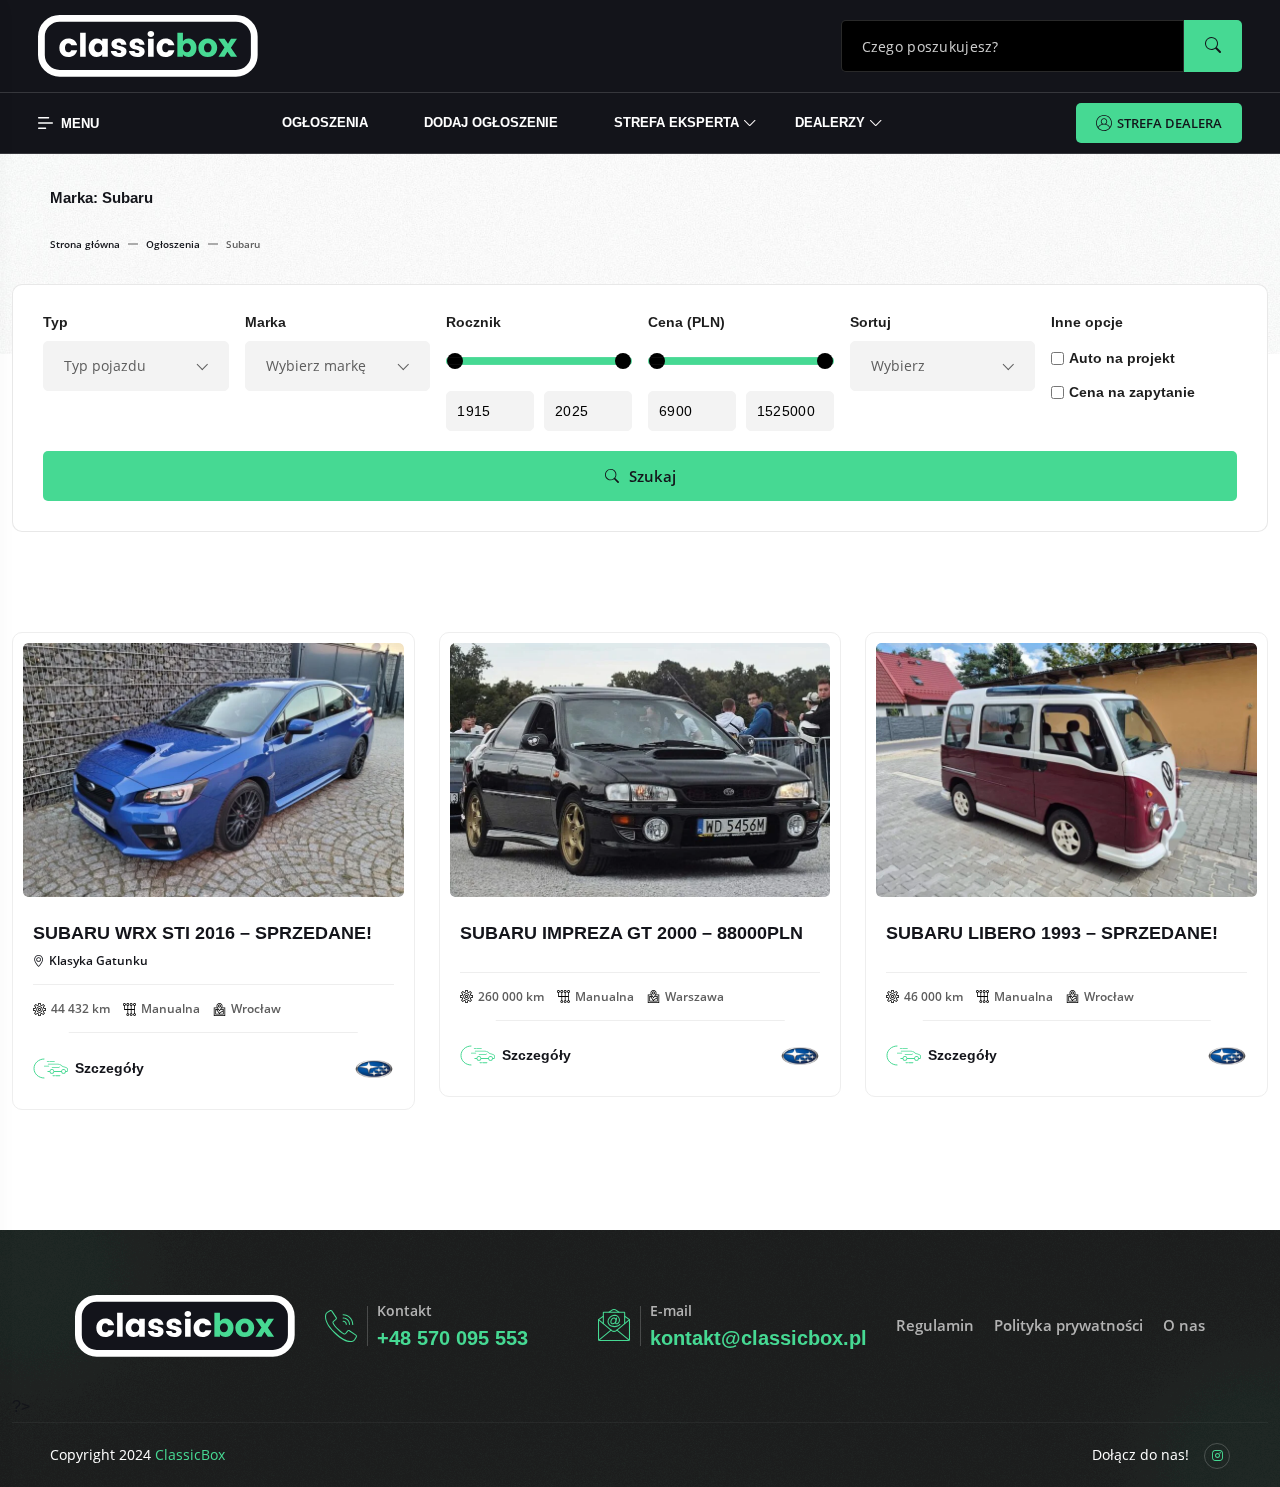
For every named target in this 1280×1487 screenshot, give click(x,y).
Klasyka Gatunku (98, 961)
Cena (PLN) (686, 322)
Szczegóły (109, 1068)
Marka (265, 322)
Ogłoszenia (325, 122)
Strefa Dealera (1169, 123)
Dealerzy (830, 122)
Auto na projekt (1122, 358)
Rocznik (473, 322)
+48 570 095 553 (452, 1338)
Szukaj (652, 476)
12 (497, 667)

____________

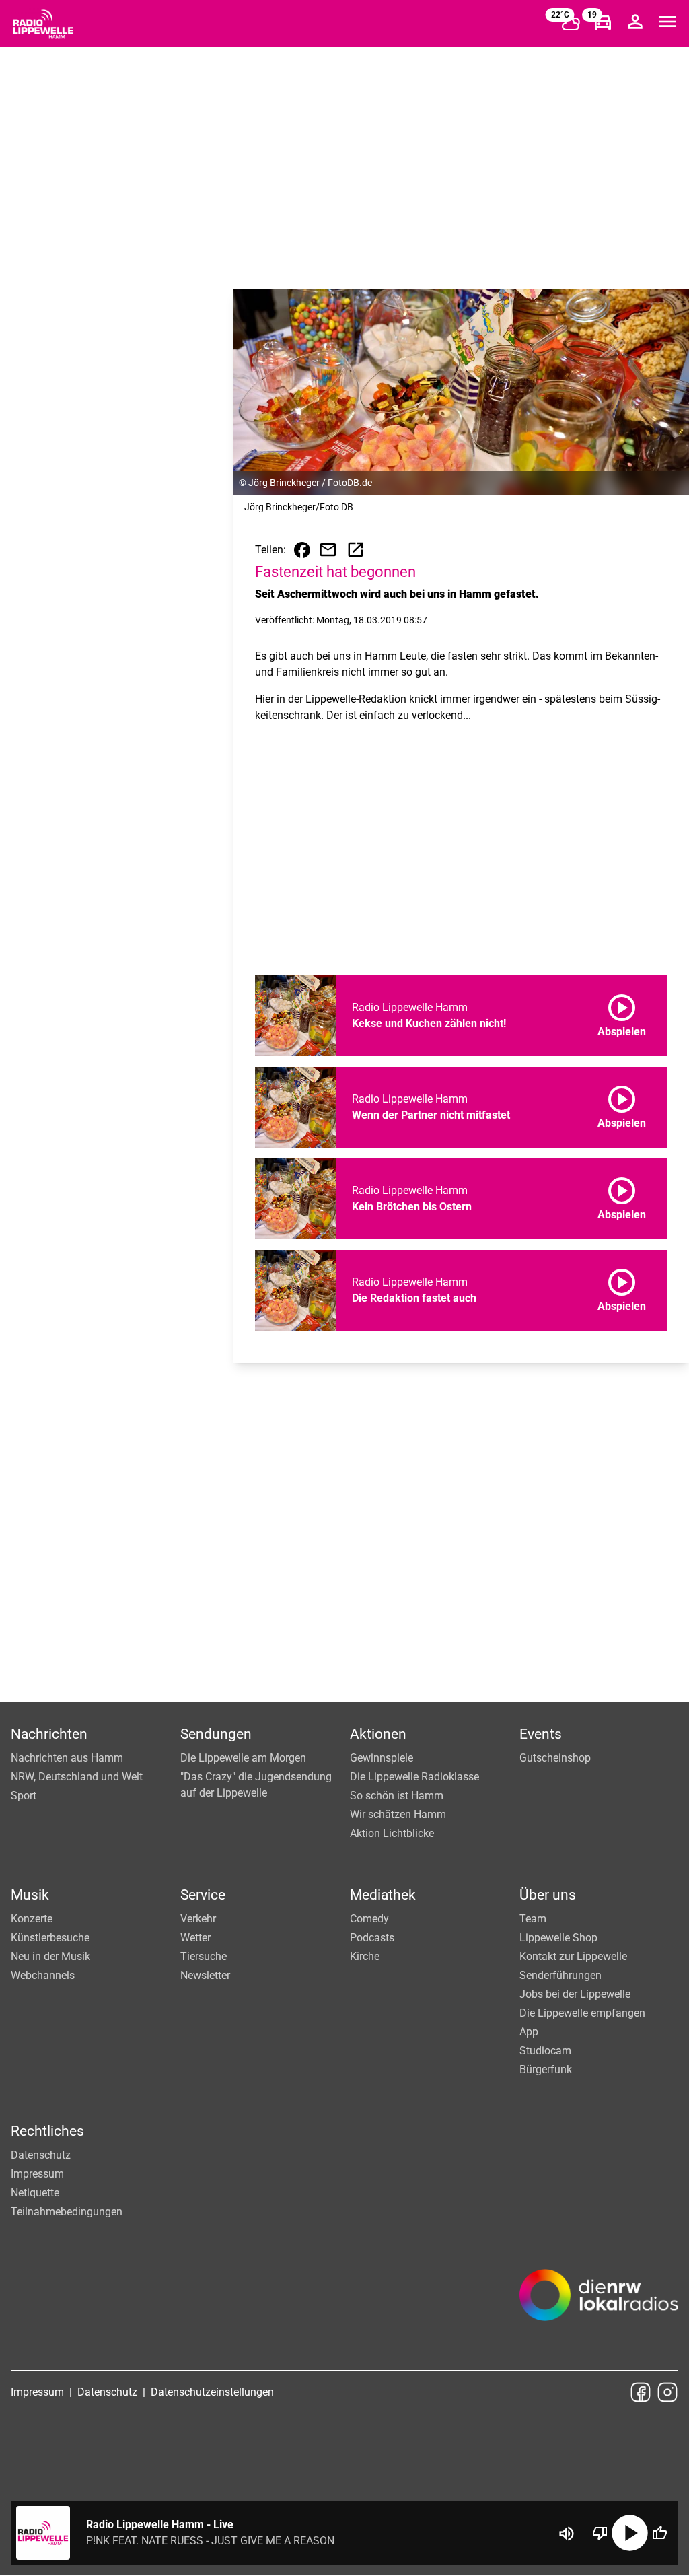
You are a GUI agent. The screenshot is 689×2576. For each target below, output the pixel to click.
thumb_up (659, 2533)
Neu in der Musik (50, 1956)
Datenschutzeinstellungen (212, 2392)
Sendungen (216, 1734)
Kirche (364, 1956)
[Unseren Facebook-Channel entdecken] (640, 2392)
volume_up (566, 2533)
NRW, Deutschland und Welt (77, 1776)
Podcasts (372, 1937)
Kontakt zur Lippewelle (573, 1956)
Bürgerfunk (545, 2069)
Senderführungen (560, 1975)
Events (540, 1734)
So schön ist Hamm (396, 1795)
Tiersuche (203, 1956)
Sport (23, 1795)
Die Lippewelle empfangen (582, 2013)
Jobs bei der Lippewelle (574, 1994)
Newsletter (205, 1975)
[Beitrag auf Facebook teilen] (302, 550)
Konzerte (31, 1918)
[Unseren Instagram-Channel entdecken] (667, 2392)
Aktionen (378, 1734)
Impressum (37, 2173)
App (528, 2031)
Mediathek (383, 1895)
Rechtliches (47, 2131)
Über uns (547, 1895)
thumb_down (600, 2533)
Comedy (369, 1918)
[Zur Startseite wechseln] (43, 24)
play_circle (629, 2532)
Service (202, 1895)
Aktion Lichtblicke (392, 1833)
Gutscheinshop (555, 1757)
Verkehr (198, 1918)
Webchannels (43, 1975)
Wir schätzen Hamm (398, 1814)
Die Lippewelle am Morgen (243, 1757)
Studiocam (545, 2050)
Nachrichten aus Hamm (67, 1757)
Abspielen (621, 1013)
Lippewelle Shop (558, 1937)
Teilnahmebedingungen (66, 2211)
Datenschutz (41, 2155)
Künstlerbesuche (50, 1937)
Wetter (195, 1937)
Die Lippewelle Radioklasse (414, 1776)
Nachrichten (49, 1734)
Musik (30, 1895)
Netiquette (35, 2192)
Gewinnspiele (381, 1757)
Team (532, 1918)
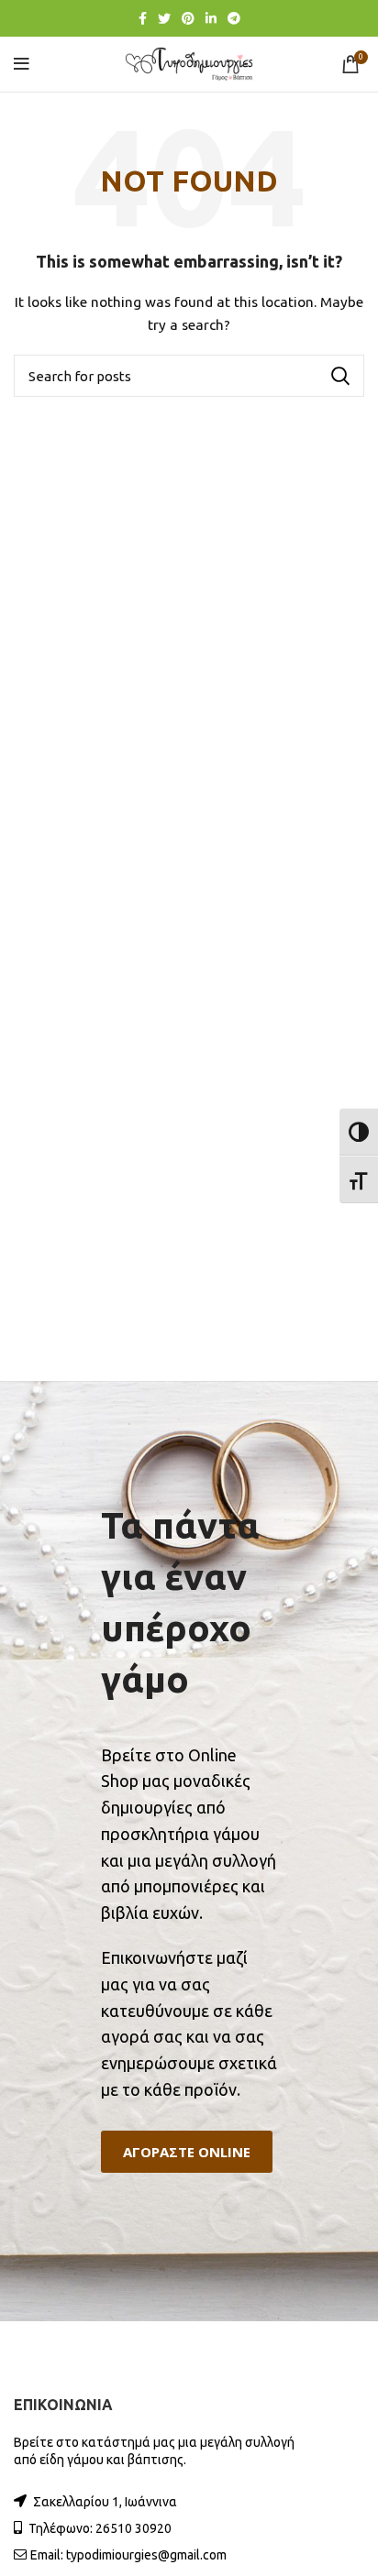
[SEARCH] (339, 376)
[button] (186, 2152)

____________

Transcribe the records above from the line holding "For every named" down to the line holding "12 (497, 667)", inclusive, without adding anything.

Solution for this task »
For every named target in this 1280×1487 screenshot, give click(x,y).
Klasyka Gatunku (98, 961)
Cena (PLN) (686, 322)
Szczegóły (109, 1068)
Marka (265, 322)
Ogłoszenia (325, 122)
Strefa Dealera (1169, 123)
Dealerzy (830, 122)
Auto na projekt (1122, 358)
Rocznik (473, 322)
+48 570 095 553 (452, 1338)
Szukaj (652, 476)
12 (497, 667)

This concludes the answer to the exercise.